Stored items:
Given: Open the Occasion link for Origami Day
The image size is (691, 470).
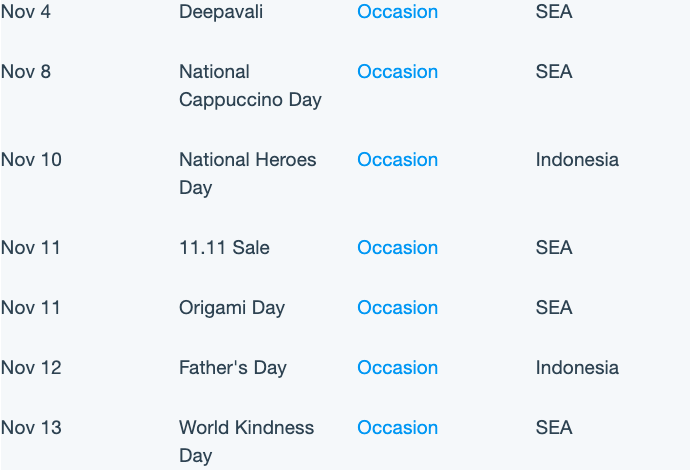Looking at the screenshot, I should click(x=398, y=307).
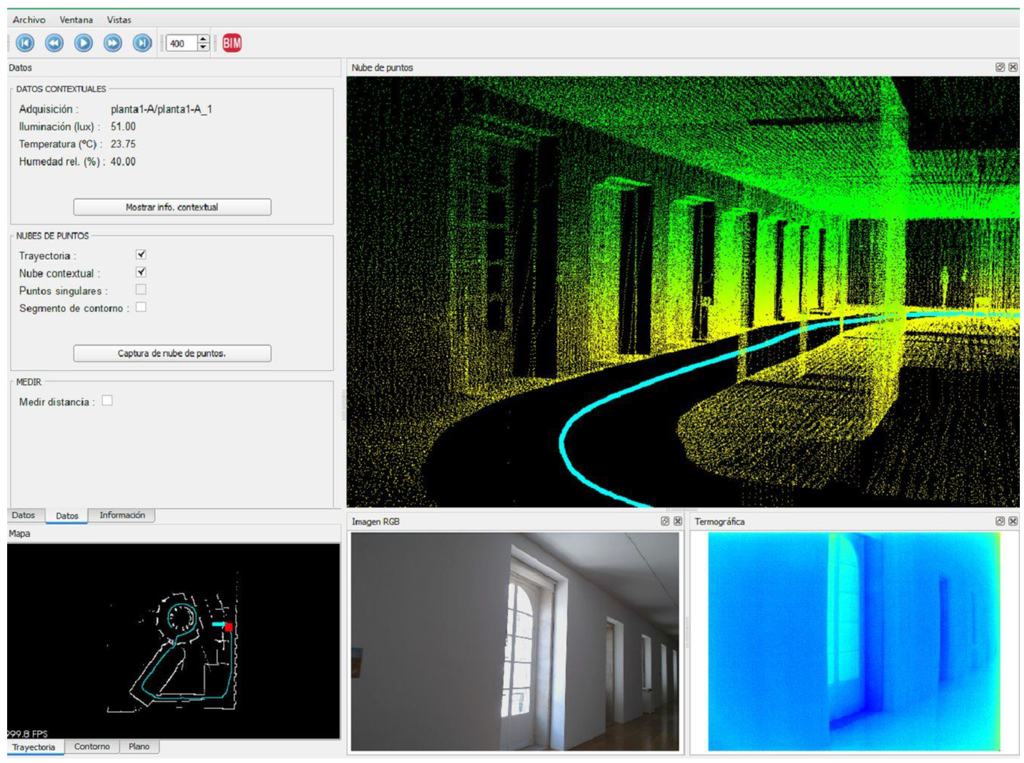This screenshot has width=1024, height=763.
Task: Skip to the last frame of playback
Action: 143,43
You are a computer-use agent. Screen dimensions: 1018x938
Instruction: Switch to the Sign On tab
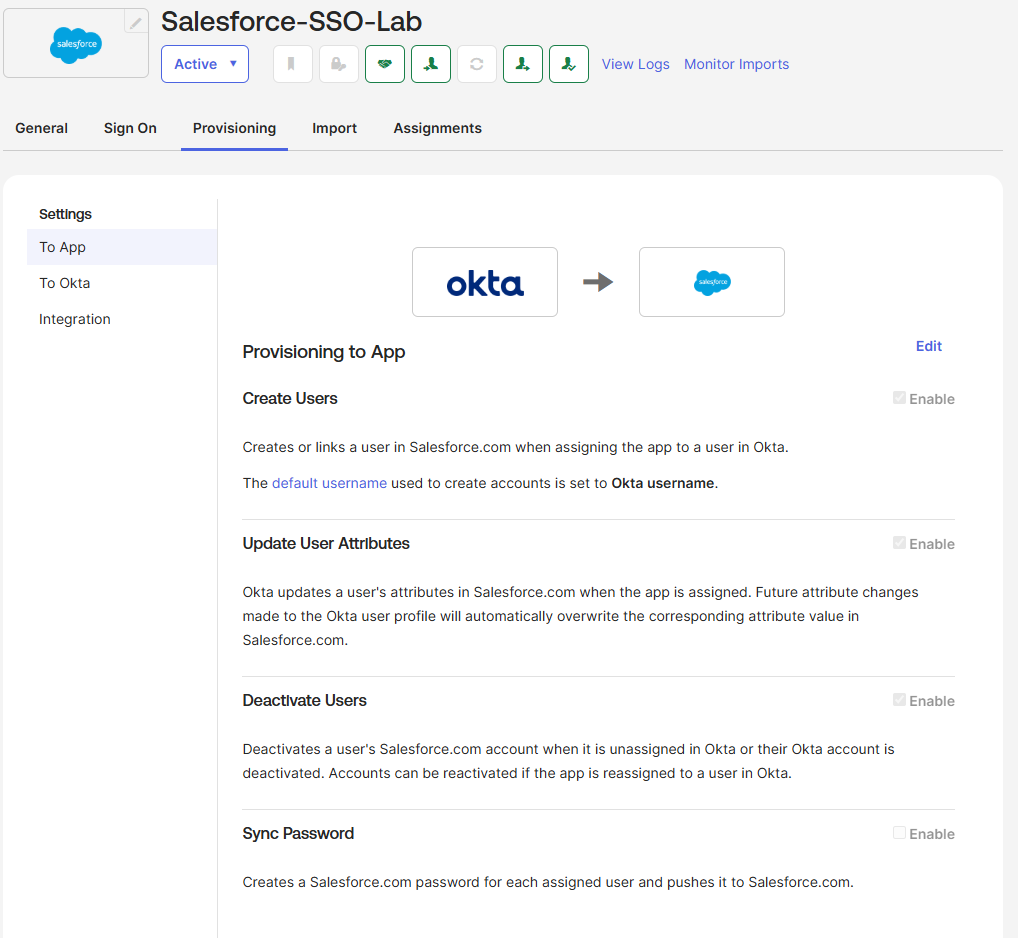pyautogui.click(x=129, y=128)
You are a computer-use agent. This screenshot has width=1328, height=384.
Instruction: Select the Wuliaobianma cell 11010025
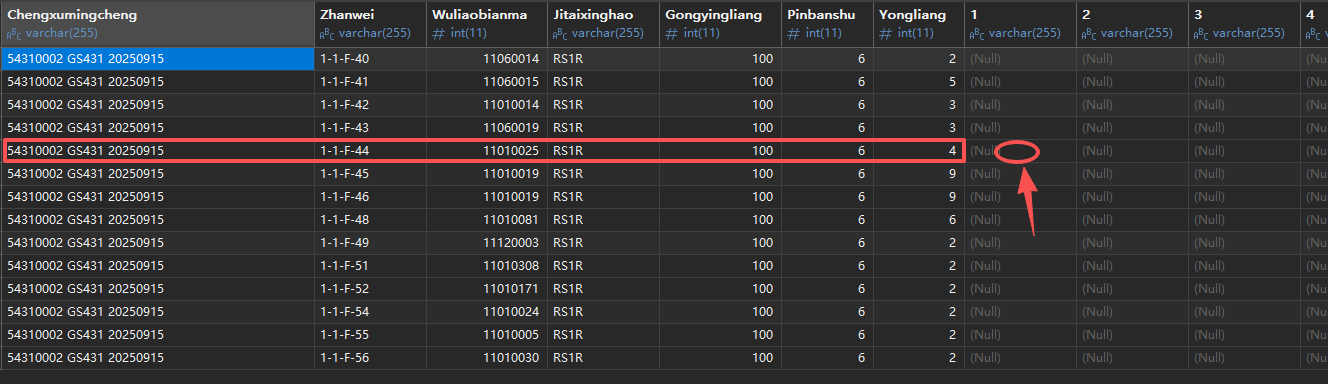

**INSTRUCTIONS TO FOLLOW**
Word-for-word restatement: every line from the one with "The image size is (691, 470)." through the final line of the data, both ends included, pictures excluded.

**RESPONSE TO THE EXERCISE**
The image size is (691, 470).
Looking at the screenshot, I should click(x=398, y=307).
This screenshot has width=1024, height=763.
Task: Skip to the last frame of playback
Action: 143,43
You are a computer-use agent. Screen dimensions: 1018x938
Instruction: Switch to the Sign On tab
pyautogui.click(x=129, y=128)
You are a computer-use agent. This screenshot has width=1328, height=384.
Instruction: Select the Wuliaobianma cell 11010025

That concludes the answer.